## What the task requires
Copy the following material line for line, with no changes.

## Data to process
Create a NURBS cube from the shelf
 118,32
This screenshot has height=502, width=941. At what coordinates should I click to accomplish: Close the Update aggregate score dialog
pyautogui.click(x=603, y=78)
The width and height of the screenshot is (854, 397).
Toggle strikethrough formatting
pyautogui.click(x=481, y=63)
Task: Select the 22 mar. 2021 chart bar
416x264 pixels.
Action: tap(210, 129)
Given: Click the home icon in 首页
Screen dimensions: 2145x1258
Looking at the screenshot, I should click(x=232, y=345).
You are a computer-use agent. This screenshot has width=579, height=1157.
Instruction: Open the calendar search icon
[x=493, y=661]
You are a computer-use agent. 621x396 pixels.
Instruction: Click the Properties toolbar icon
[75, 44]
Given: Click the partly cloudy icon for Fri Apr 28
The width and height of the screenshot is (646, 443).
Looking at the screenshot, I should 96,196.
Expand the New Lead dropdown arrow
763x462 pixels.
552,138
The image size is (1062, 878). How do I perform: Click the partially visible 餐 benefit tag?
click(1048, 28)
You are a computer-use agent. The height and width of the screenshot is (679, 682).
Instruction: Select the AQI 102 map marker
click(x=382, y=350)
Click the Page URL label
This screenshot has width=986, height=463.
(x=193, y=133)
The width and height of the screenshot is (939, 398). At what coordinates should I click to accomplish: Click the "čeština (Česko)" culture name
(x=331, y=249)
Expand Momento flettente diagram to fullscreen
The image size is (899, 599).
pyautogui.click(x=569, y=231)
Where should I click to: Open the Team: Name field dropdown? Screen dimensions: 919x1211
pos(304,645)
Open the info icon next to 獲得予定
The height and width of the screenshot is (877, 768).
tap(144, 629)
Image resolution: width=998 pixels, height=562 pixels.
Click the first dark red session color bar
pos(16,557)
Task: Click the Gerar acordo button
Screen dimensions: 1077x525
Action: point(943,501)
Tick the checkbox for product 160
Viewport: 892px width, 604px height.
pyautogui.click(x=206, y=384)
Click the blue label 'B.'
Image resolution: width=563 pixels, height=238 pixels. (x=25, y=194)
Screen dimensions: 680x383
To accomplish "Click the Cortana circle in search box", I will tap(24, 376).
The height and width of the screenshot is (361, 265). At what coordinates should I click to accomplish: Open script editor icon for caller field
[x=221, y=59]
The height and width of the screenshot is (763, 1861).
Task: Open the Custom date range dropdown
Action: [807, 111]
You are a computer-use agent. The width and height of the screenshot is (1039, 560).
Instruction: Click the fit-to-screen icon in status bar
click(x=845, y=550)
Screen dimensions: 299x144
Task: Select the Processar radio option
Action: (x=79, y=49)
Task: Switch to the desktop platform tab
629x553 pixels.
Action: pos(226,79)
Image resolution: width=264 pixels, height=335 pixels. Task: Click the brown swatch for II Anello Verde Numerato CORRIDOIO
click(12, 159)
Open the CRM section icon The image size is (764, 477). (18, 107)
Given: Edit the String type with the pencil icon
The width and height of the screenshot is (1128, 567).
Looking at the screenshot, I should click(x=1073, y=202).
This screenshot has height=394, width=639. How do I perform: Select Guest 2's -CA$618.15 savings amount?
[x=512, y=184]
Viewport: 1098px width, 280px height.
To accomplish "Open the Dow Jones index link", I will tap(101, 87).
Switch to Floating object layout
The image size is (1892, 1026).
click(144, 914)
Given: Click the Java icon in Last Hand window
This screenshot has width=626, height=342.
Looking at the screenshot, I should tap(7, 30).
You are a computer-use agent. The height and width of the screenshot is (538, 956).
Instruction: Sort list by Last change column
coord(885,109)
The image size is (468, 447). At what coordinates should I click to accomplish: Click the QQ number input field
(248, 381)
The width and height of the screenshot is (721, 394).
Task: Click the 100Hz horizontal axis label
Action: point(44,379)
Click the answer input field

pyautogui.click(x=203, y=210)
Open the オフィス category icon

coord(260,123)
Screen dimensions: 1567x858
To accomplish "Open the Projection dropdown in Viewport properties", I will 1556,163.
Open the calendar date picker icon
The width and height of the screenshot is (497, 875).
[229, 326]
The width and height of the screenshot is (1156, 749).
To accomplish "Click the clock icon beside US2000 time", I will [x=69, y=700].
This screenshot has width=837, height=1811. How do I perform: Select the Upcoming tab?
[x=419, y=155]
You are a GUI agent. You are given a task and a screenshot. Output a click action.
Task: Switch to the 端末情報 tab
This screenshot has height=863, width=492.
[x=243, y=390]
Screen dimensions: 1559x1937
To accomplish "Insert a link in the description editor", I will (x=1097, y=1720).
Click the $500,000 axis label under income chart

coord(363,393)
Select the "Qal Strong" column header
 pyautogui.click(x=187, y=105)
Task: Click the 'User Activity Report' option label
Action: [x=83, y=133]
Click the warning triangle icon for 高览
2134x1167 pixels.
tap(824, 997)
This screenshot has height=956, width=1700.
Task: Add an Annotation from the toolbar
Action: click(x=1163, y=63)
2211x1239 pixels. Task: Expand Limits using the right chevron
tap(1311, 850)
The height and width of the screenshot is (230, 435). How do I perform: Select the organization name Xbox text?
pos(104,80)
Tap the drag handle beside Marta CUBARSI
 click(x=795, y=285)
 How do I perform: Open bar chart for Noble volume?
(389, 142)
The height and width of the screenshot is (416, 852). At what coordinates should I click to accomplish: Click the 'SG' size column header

## Output for this exercise
Create a NURBS cube from the shelf
 118,32
This screenshot has height=502, width=941. At what coordinates should I click to accomplish: Close the Update aggregate score dialog
pyautogui.click(x=603, y=78)
The width and height of the screenshot is (854, 397).
Toggle strikethrough formatting
pyautogui.click(x=481, y=63)
Task: Select the 22 mar. 2021 chart bar
416x264 pixels.
Action: tap(210, 129)
Given: Click the home icon in 首页
Screen dimensions: 2145x1258
Looking at the screenshot, I should click(x=232, y=345).
You are a computer-use agent. This screenshot has width=579, height=1157.
Instruction: Open the calendar search icon
[x=493, y=661]
You are a computer-use agent. 621x396 pixels.
Instruction: Click the Properties toolbar icon
[75, 44]
Given: Click the partly cloudy icon for Fri Apr 28
The width and height of the screenshot is (646, 443).
Looking at the screenshot, I should 96,196.
Expand the New Lead dropdown arrow
763x462 pixels.
552,138
The image size is (1062, 878). How do I perform: Click the partially visible 餐 benefit tag?
click(1048, 28)
You are a computer-use agent. The height and width of the screenshot is (679, 682).
Instruction: Select the AQI 102 map marker
click(x=382, y=350)
Click the Page URL label
This screenshot has width=986, height=463.
(x=193, y=133)
The width and height of the screenshot is (939, 398). At what coordinates should I click to accomplish: Click the "čeština (Česko)" culture name
(x=331, y=249)
Expand Momento flettente diagram to fullscreen
The image size is (899, 599).
pyautogui.click(x=569, y=231)
Where should I click to: Open the Team: Name field dropdown? Screen dimensions: 919x1211
pos(304,645)
Open the info icon next to 獲得予定
The height and width of the screenshot is (877, 768).
tap(144, 629)
Image resolution: width=998 pixels, height=562 pixels.
Click the first dark red session color bar
pos(16,557)
Task: Click the Gerar acordo button
Screen dimensions: 1077x525
Action: point(943,501)
Tick the checkbox for product 160
Viewport: 892px width, 604px height.
pyautogui.click(x=206, y=384)
Click the blue label 'B.'
Image resolution: width=563 pixels, height=238 pixels. (x=25, y=194)
Screen dimensions: 680x383
To accomplish "Click the Cortana circle in search box", I will tap(24, 376).
The height and width of the screenshot is (361, 265). At what coordinates should I click to accomplish: Open script editor icon for caller field
[x=221, y=59]
The height and width of the screenshot is (763, 1861).
Task: Open the Custom date range dropdown
Action: [807, 111]
You are a computer-use agent. The width and height of the screenshot is (1039, 560).
Instruction: Click the fit-to-screen icon in status bar
click(x=845, y=550)
Screen dimensions: 299x144
Task: Select the Processar radio option
Action: (x=79, y=49)
Task: Switch to the desktop platform tab
629x553 pixels.
Action: pos(226,79)
Image resolution: width=264 pixels, height=335 pixels. Task: Click the brown swatch for II Anello Verde Numerato CORRIDOIO
click(12, 159)
Open the CRM section icon The image size is (764, 477). (18, 107)
Given: Edit the String type with the pencil icon
The width and height of the screenshot is (1128, 567).
Looking at the screenshot, I should click(x=1073, y=202).
This screenshot has height=394, width=639. How do I perform: Select Guest 2's -CA$618.15 savings amount?
[x=512, y=184]
Viewport: 1098px width, 280px height.
To accomplish "Open the Dow Jones index link", I will tap(101, 87).
Switch to Floating object layout
The image size is (1892, 1026).
click(144, 914)
Given: Click the Java icon in Last Hand window
This screenshot has width=626, height=342.
Looking at the screenshot, I should tap(7, 30).
You are a computer-use agent. The height and width of the screenshot is (538, 956).
Instruction: Sort list by Last change column
coord(885,109)
The image size is (468, 447). At what coordinates should I click to accomplish: Click the QQ number input field
(248, 381)
The width and height of the screenshot is (721, 394).
Task: Click the 100Hz horizontal axis label
Action: point(44,379)
Click the answer input field

pyautogui.click(x=203, y=210)
Open the オフィス category icon

coord(260,123)
Screen dimensions: 1567x858
To accomplish "Open the Projection dropdown in Viewport properties", I will 1556,163.
Open the calendar date picker icon
The width and height of the screenshot is (497, 875).
[229, 326]
The width and height of the screenshot is (1156, 749).
To accomplish "Click the clock icon beside US2000 time", I will [x=69, y=700].
This screenshot has width=837, height=1811. How do I perform: Select the Upcoming tab?
[x=419, y=155]
You are a GUI agent. You are given a task and a screenshot. Output a click action.
Task: Switch to the 端末情報 tab
This screenshot has height=863, width=492.
[x=243, y=390]
Screen dimensions: 1559x1937
To accomplish "Insert a link in the description editor", I will (x=1097, y=1720).
Click the $500,000 axis label under income chart

coord(363,393)
Select the "Qal Strong" column header
 pyautogui.click(x=187, y=105)
Task: Click the 'User Activity Report' option label
Action: [x=83, y=133]
Click the warning triangle icon for 高览
2134x1167 pixels.
tap(824, 997)
This screenshot has height=956, width=1700.
Task: Add an Annotation from the toolbar
Action: click(x=1163, y=63)
2211x1239 pixels. Task: Expand Limits using the right chevron
tap(1311, 850)
The height and width of the screenshot is (230, 435). How do I perform: Select the organization name Xbox text?
pos(104,80)
Tap the drag handle beside Marta CUBARSI
 click(x=795, y=285)
 How do I perform: Open bar chart for Noble volume?
(389, 142)
The height and width of the screenshot is (416, 852). At what coordinates should I click to accomplish: Click the 'SG' size column header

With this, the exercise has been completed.